I have the a single JSON object as below,
{
"someOtherArray": [ {} , {} ],
"a": [
{
"item1": "item1_value",
"item2": "item2_value"
},
{
"item1": "item1_value",
"item2": "item2_value"
},
{
....
},
100 million more object
]
}
I'm trying to make each element in the array as a separate JSON object as below,
{ "a": { "item1": "item1_value", "item2": "item2_value" } }
{ "a": { "item1": "item1_value", "item2": "item2_value" } }
The raw files has millions of nested objects in a single JSON array, which I want to split into multiple individual JSON.
This is a response to the revised question (i.e., "I just want 'a'").
You could just tweak the standard answer:
jq --stream -nc '
{"a": fromstream(2|truncate_stream(inputs | select(.[0][0]=="a")) )}
'
The jq streaming parser is economical with memory at the expense of execution speed.
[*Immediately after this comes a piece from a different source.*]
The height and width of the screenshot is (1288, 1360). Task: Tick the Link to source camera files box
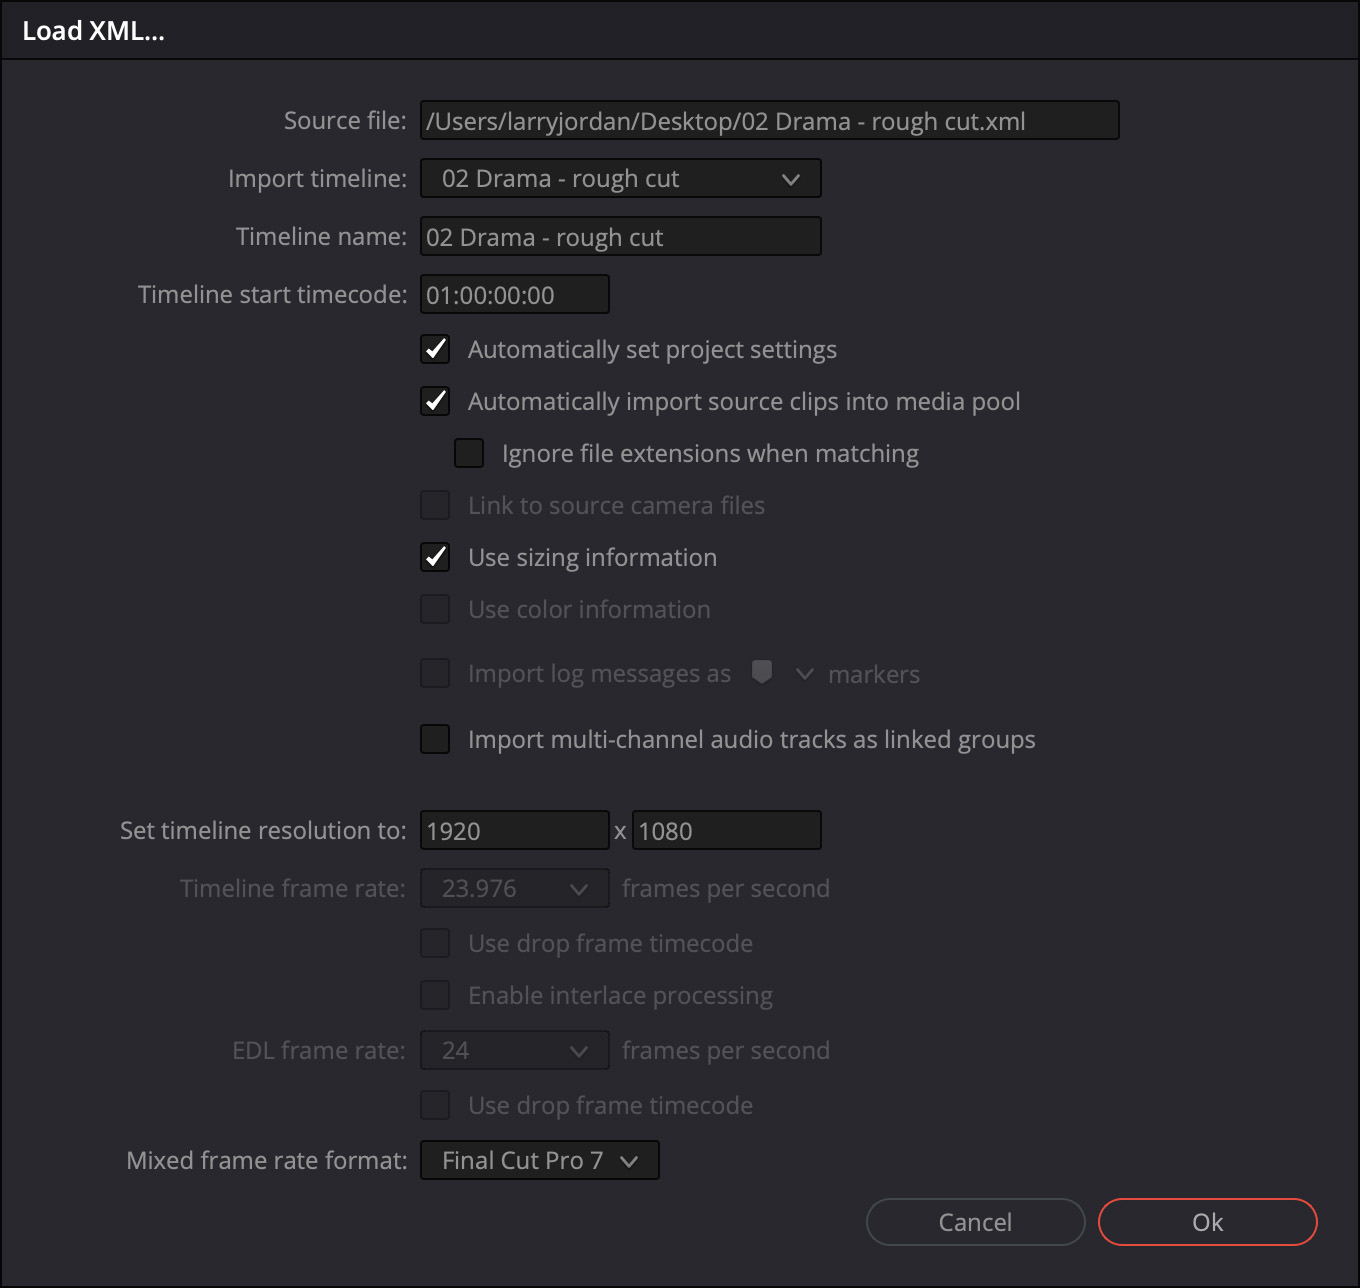point(435,505)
If the input consists of an array of N small objects, then the execution time should very roughly be linear in N, and the memory requirements should be roughly constant.
To give some idea of what to expect, I created an array of 10^8 objects similar to those described in the Q. The file size was 4GB. On a 3GHz machine, reading the file took about 16 minutes of u+s time, but the "peak memory footprint" was only 1.2MB.
gojq was slightly slower but required significantly more memory, the "peak memory footprint" being 8.4MB, and I suspect that the required memory grows with N.